Aarón Castellanos (August 8, 1799 – April 1, 1880) was an Argentine businessman and military commander. He founded the city of Esperanza in the Santa Fe Province. A locality bearing his name, is also named after him.

== Early life and education ==
Aarón Castellanos was born into an aristocratic family in Salta. His exact birth date is disputed: some sources state that he was born on 8 August 1799, while others claim he was born on the same date in 1800, in 1801, or even in 1802. He spent his early years in his hometown.

At a young age, he joined the cavalry unit known as Los Infernales, where he achieved the rank of lieutenant. Under the command of General Martín Miguel de Güemes, he took part in the wars of independence against royalist forces in Upper Peru.

He later became involved in the mining trade with Peru, where he amassed a fortune working in the gold and silver mines of Pasco, one of the most important mining centers in the region.

== Foundation of Esperanza ==
On June 15, 1853, Aarón Castellanos and Manuel Leiva, who was the provincial government minister acting on behalf of Governor Domingo Crespo, signed the first Agricultural Colonization Contract for the province of Santa Fe, in which the colonizer undertook to populate the area with European families and farmers, in exchange for the government granting them, a portion of land to each of them under the property subdivision system.

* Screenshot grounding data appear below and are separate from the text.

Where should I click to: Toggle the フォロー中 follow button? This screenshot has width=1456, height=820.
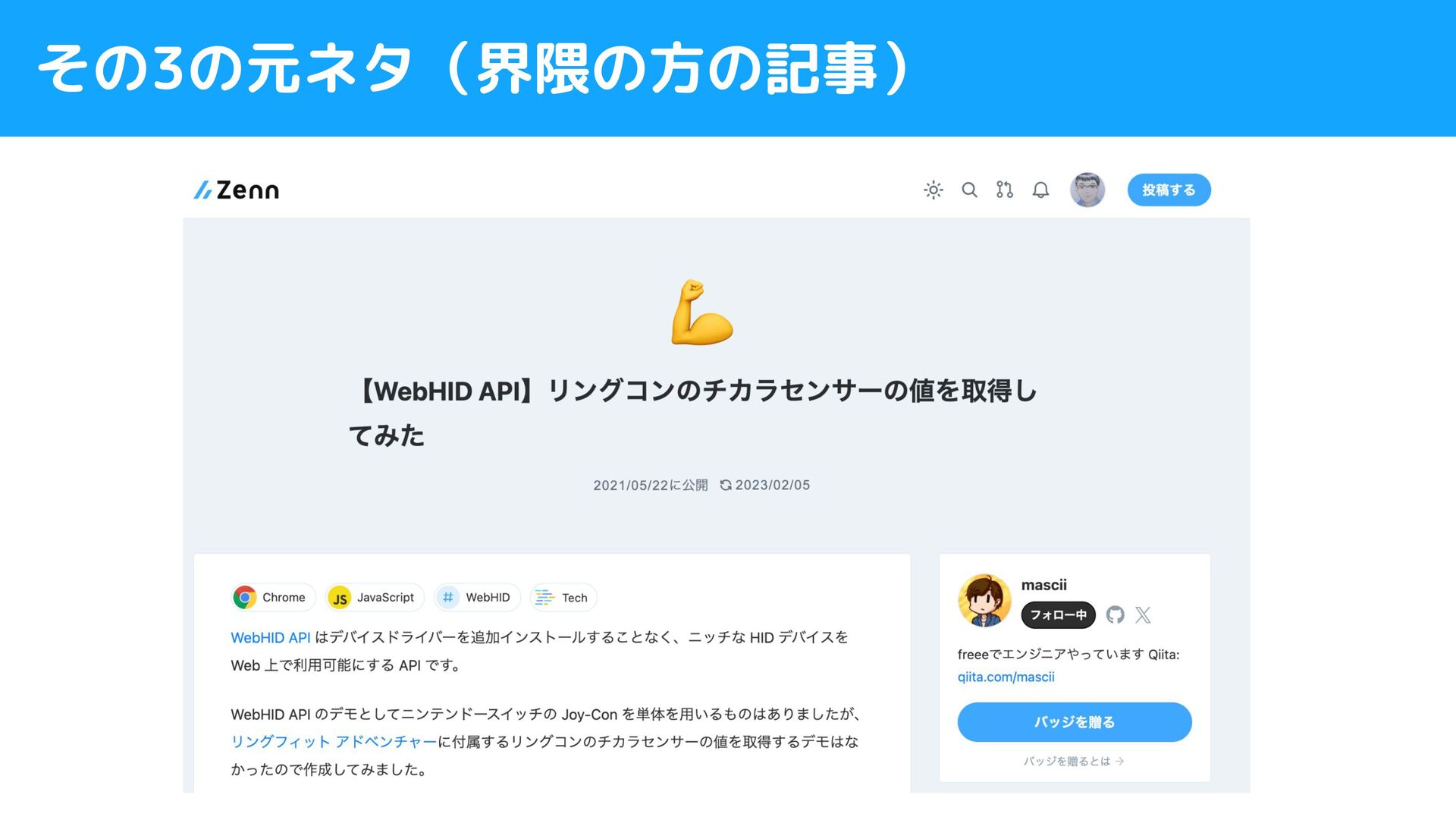(x=1058, y=615)
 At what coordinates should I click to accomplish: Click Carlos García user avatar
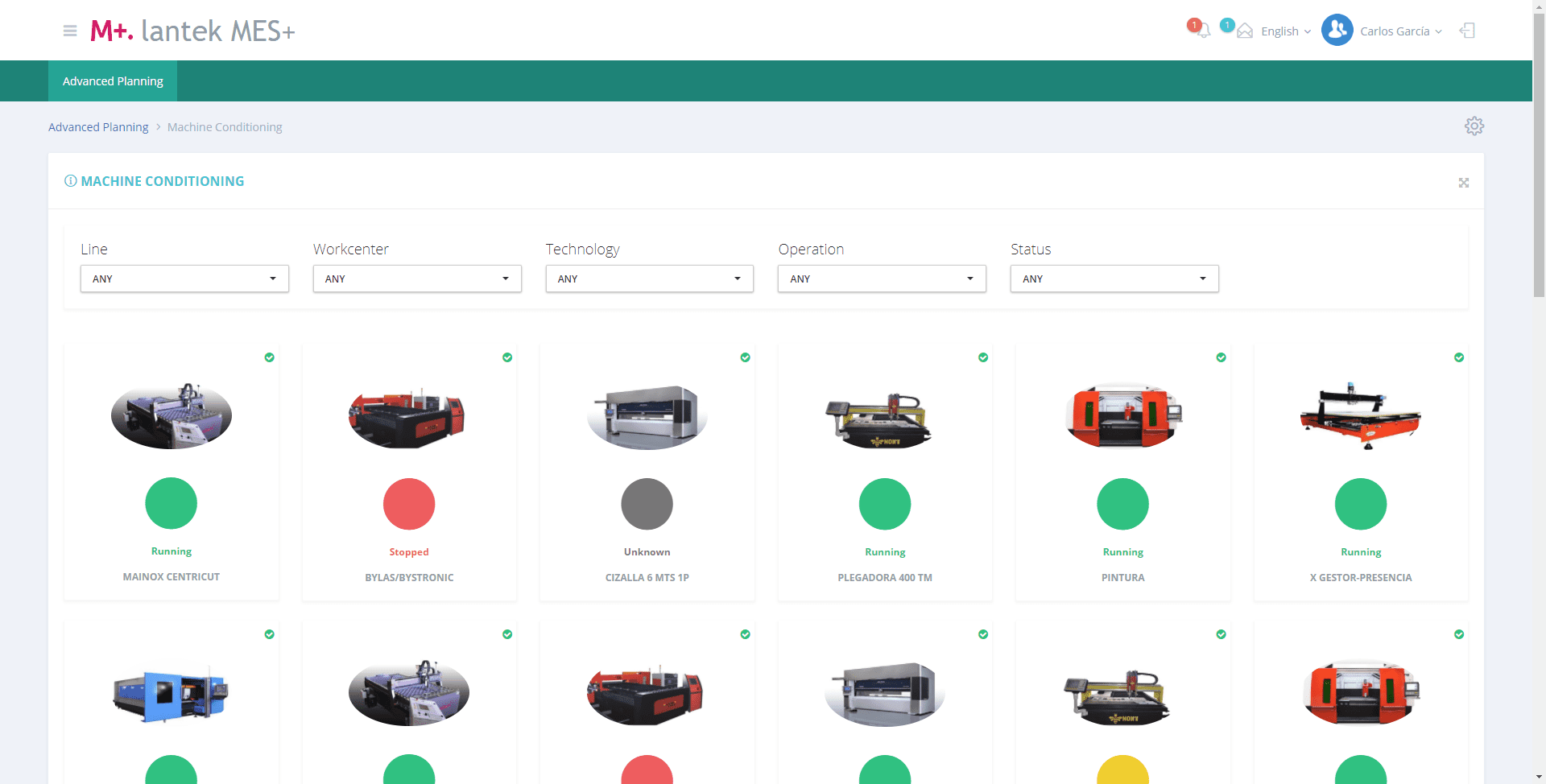pyautogui.click(x=1337, y=31)
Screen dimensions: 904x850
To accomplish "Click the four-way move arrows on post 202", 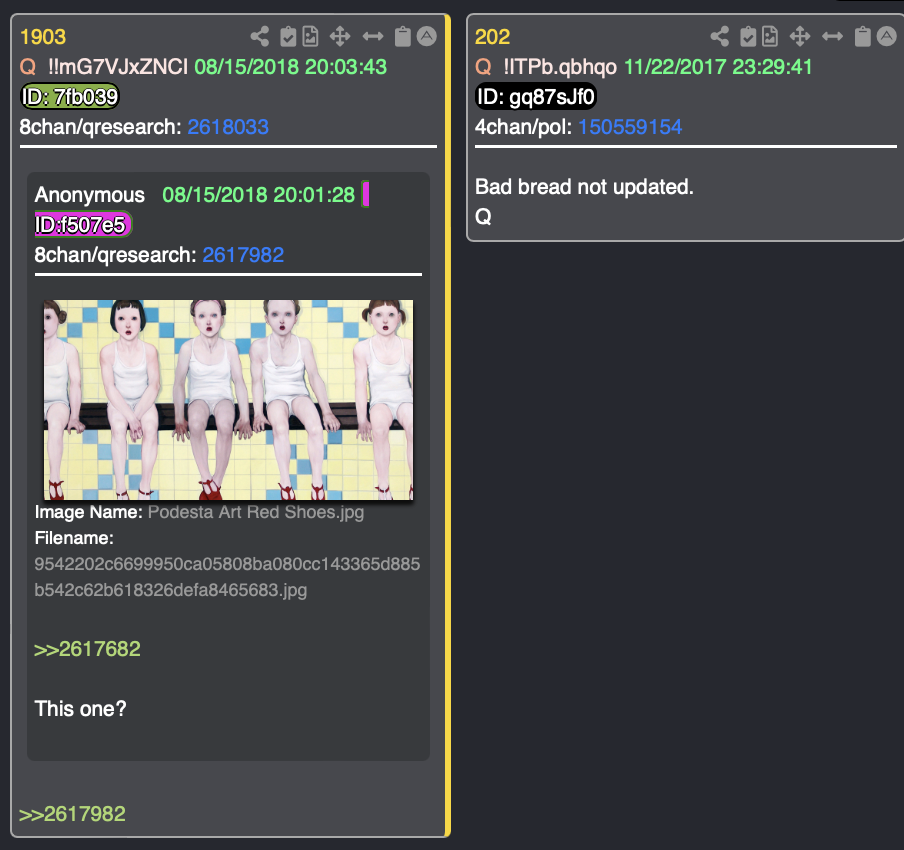I will click(800, 36).
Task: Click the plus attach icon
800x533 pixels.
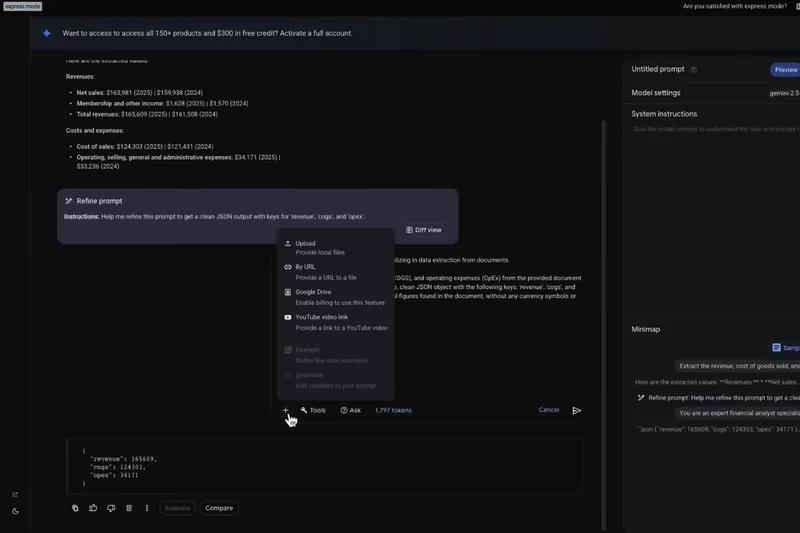Action: point(285,410)
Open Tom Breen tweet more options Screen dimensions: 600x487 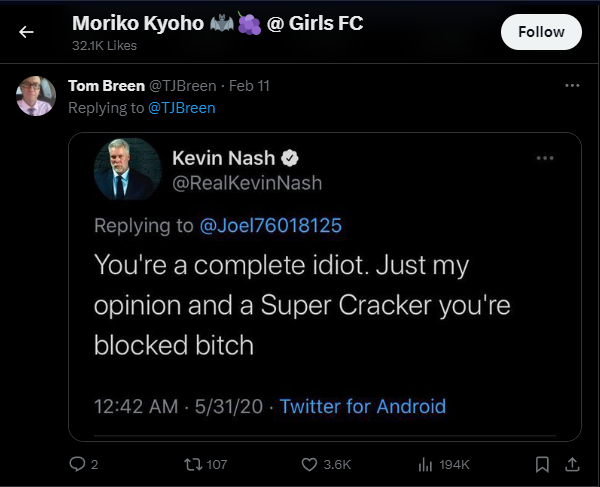572,86
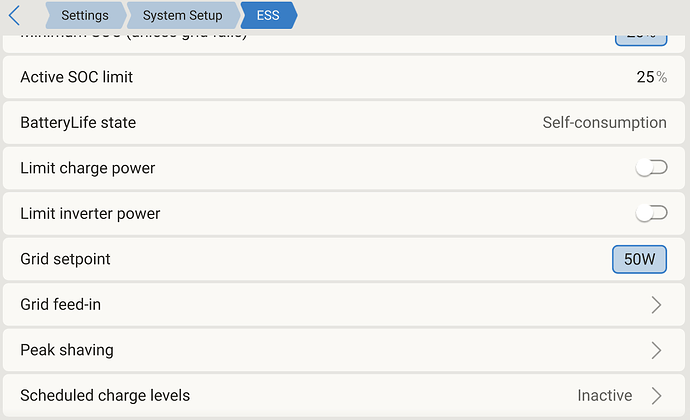Screen dimensions: 690x420
Task: Click the Grid setpoint label
Action: coord(65,259)
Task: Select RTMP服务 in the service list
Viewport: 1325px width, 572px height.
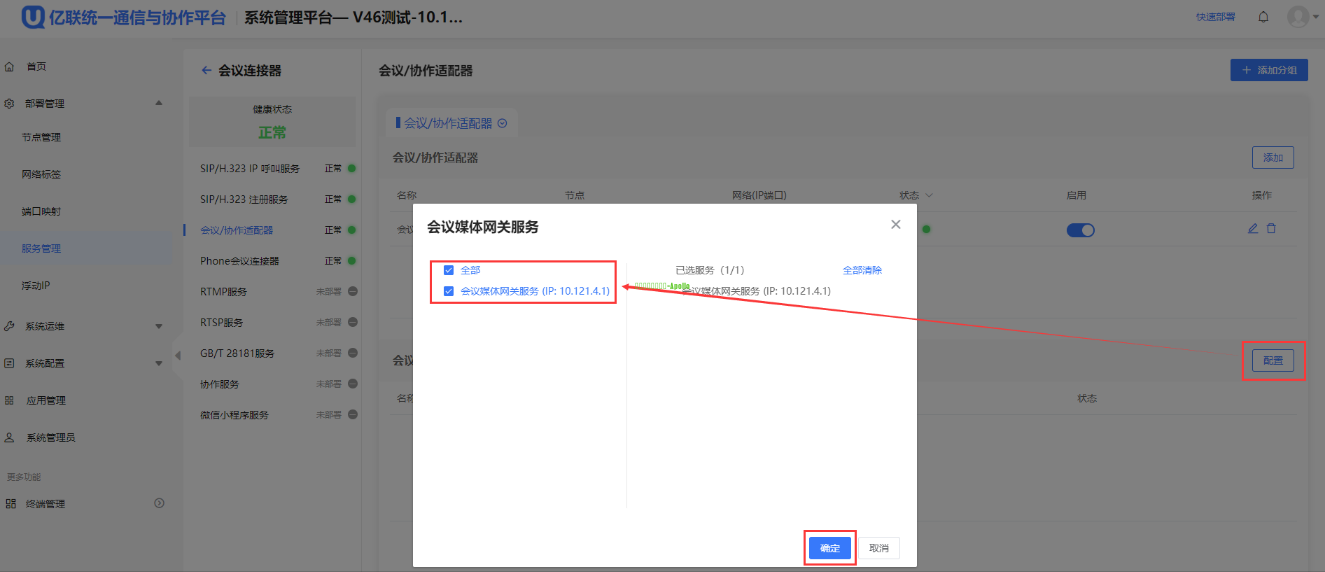Action: (224, 292)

The government of Santa Fe and Castellanos chose the land where the immigrants would settle: the government chose the west bank of the Paraná River and the businessman chose both banks of the Salado River and the north of the town of San Javier. The provincial government undertook to give each foreign family twenty blocks of public land, which would belong to them after five years. Each contingent of settlers consisted of two hundred families, each of which was given a ranch, agricultural tools, food, cotton seeds, tobacco, wheat, corn, potatoes, and peanuts to plant on ten blocks of land. They were also given oxen and horses to facilitate their work.

Thanks to their work, the Esperanza agricultural colony was formed, which encouraged the settlement of the province of Santa Fe by getting 200 European families to settle there, to whom the government gave 33 hectares of land, seeds, and tools for their work. By 1861, the colony's crops covered 5,400 hectares, where wheat, barley, peanuts, corn, and other cereals were grown.